■ Given problem ■
Copy only the records from the line containing "Viewport: 1456px width, 819px" through the line containing "tap(160, 293)", keeping the requests, and offset every coordinate in the answers by adding 150. Leave the pictures out.

■ Records ■
----
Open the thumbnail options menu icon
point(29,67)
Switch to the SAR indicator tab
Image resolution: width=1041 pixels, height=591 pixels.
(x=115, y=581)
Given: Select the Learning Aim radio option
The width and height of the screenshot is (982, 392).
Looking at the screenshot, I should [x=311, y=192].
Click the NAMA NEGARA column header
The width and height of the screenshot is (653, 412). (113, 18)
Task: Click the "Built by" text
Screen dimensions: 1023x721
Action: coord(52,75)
----
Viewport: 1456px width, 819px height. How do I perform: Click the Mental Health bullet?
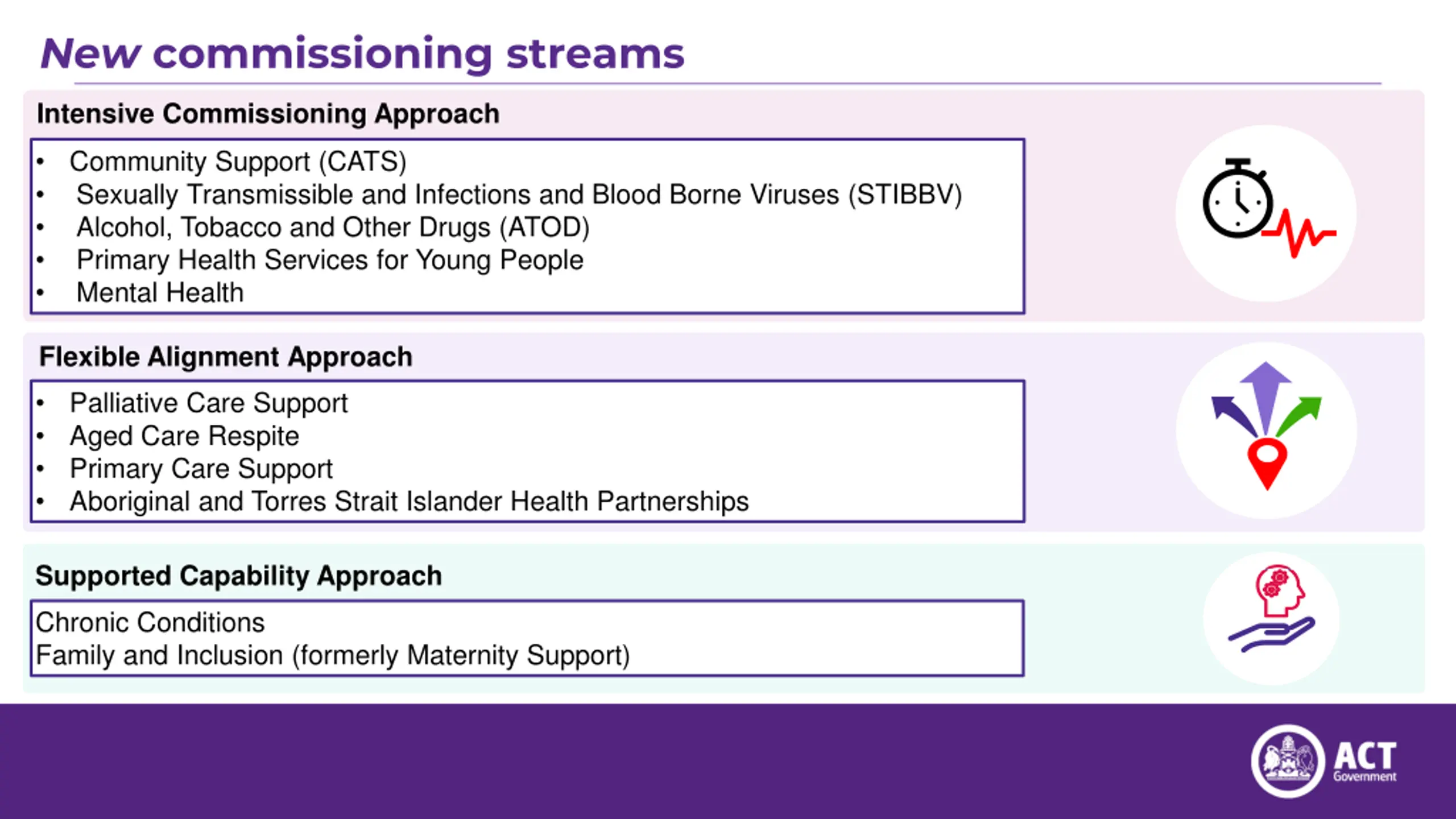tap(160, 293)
----
■ Solution for this task ■
Viewport: 1456px width, 819px height. How do I perform: Click the Mental Health bullet?
tap(310, 443)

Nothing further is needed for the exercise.